PatchFormer: A Patch-Based Time Series Foundation Model with Hierarchical Masked Reconstruction and Cross-Domain Transfer Learning for Zero-Shot Multi-Horizon Forecasting
This addresses the problem of domain-specific feature engineering and data scarcity in time series forecasting for applications like climate, energy, and healthcare, representing a strong specific gain.
The paper tackles time series forecasting by introducing PatchFormer, a patch-based foundation model that achieves state-of-the-art zero-shot multi-horizon forecasting, reducing mean squared error by 27.3% and requiring 94% less task-specific training data compared to baselines.
Time series forecasting is a fundamental problem with applications in climate, energy, healthcare, and finance. Many existing approaches require domain-specific feature engineering and substantial labeled data for each task.

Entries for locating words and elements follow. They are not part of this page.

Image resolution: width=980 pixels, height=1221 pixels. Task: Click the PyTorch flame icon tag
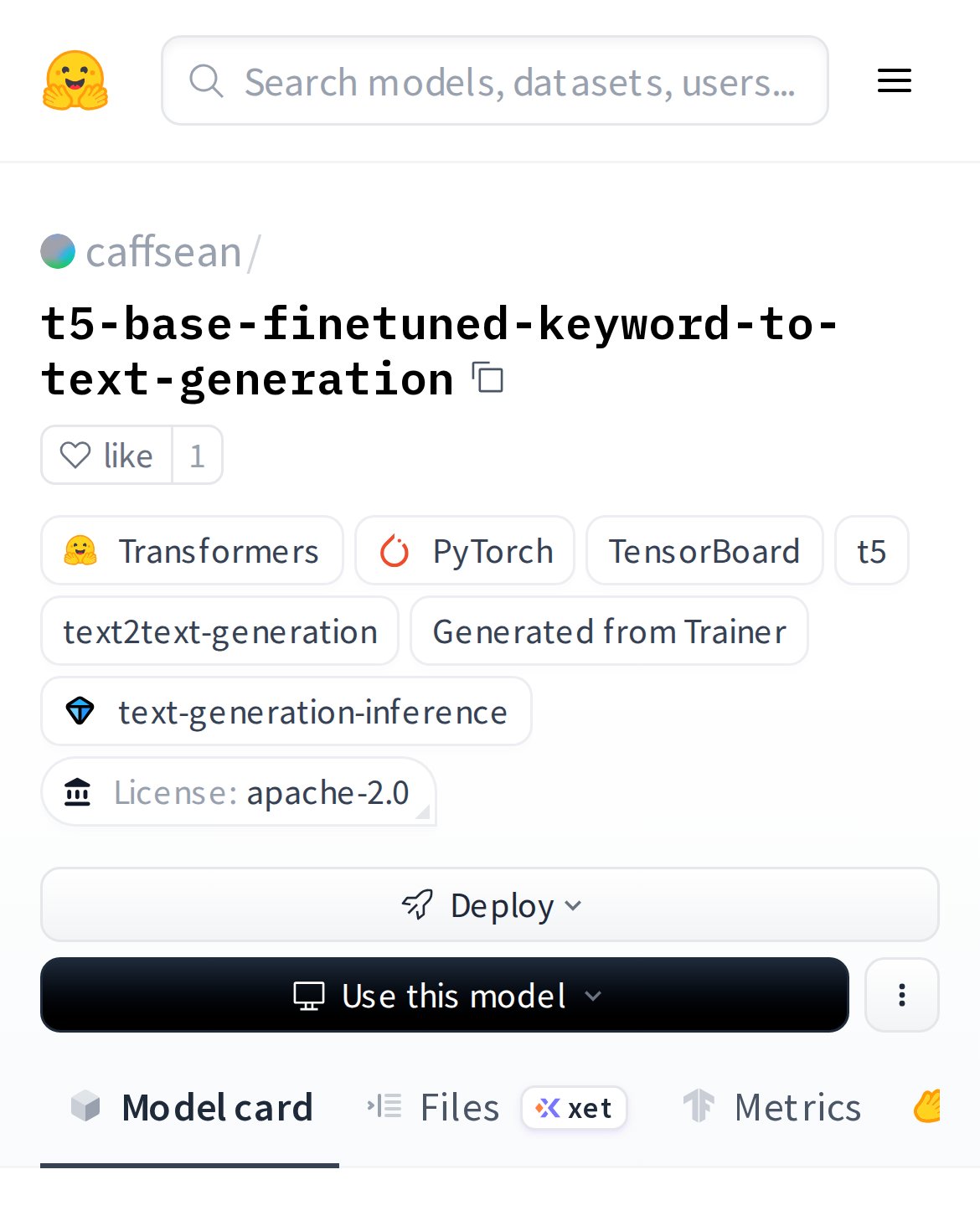coord(395,551)
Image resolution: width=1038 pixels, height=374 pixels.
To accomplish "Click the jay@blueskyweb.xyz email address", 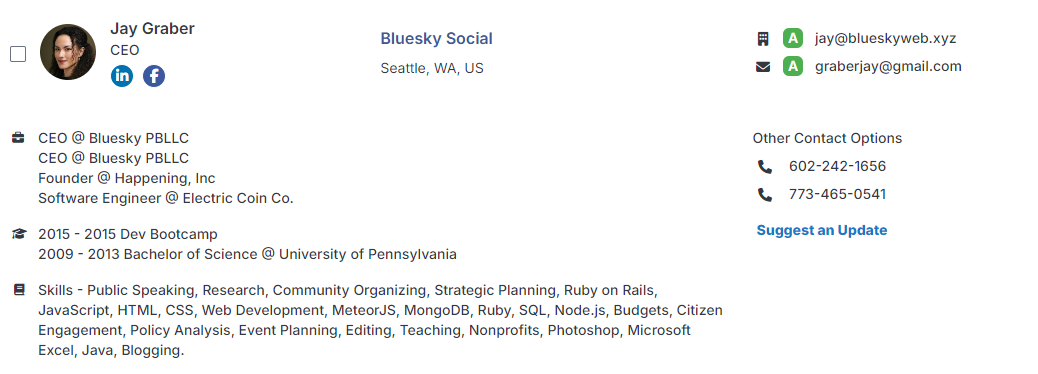I will [x=886, y=38].
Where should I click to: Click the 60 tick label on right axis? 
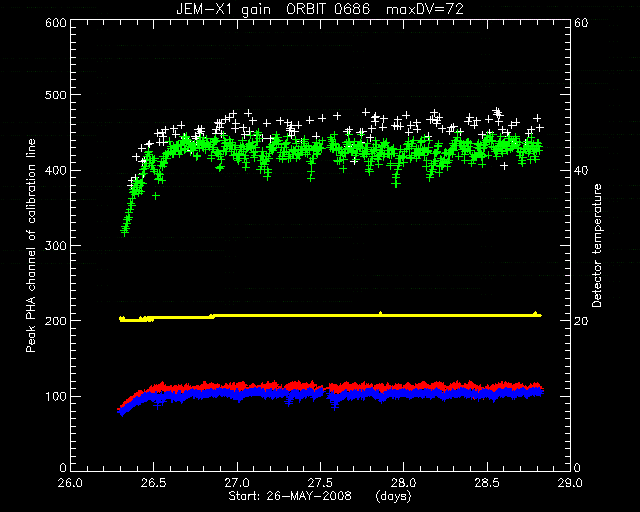click(x=581, y=23)
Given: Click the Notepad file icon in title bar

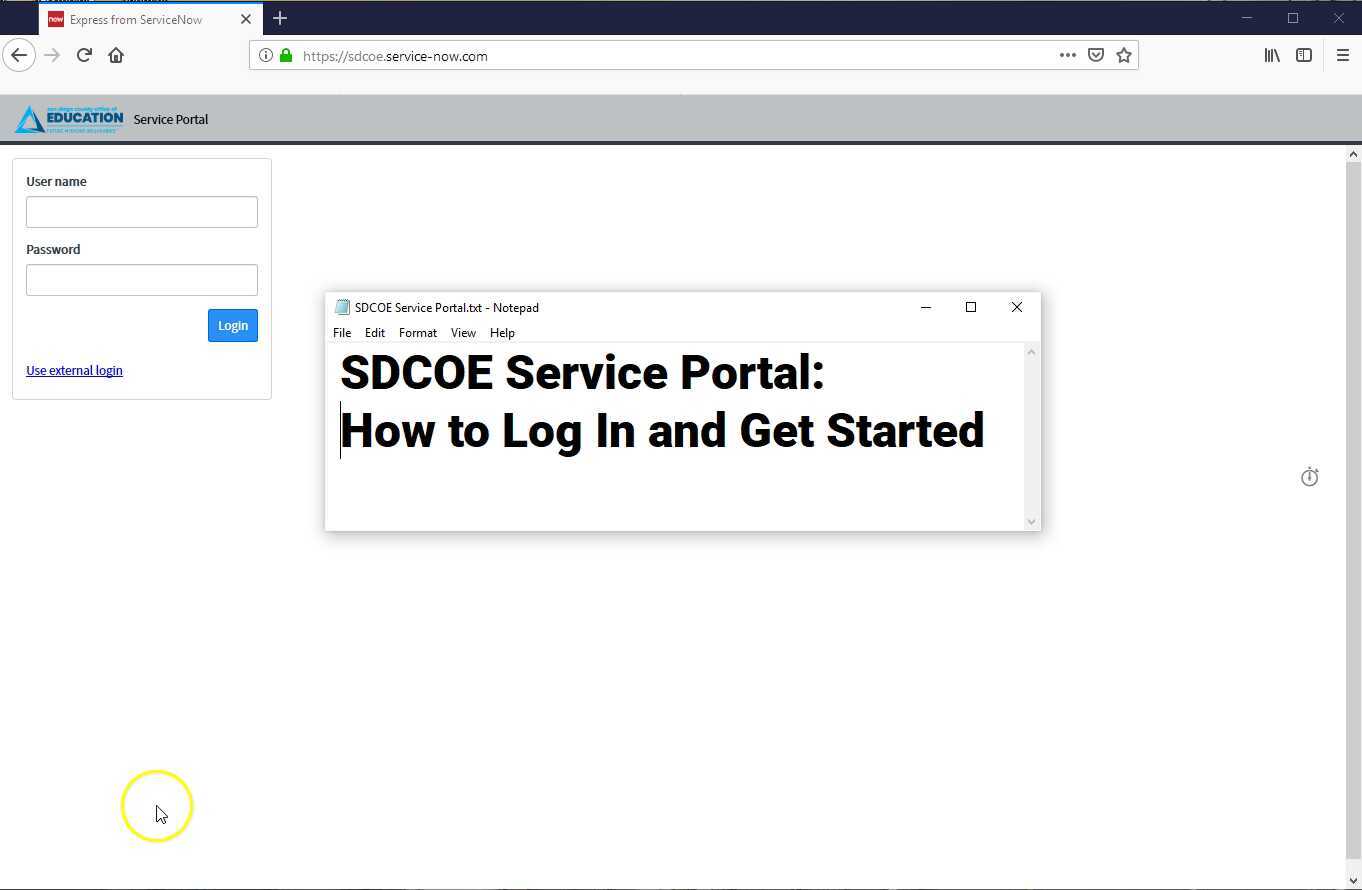Looking at the screenshot, I should point(342,307).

We introduce PatchFormer, a patch-based time series foundation model that uses hierarchical masked reconstruction for self-supervised pretraining and lightweight adapters for efficient transfer. PatchFormer segments time series into patches and learns multiscale temporal representations with learnable aggregation across temporal scales. Pretraining uses masked patch reconstruction with dynamic masking and objectives that encourage both local accuracy and global consistency, followed by cross-domain knowledge distillation. Experiments on 24 benchmark datasets spanning weather, energy, traffic, finance, and healthcare demonstrate state-of-the-art zero-shot multi-horizon forecasting, reducing mean squared error by 27.3 percent relative to strong baselines while requiring 94 percent less task-specific training data. The model exhibits near log-linear scaling with more pretraining data up to 100 billion points and processes length-512 sequences 3.8x faster than full-sequence transformers.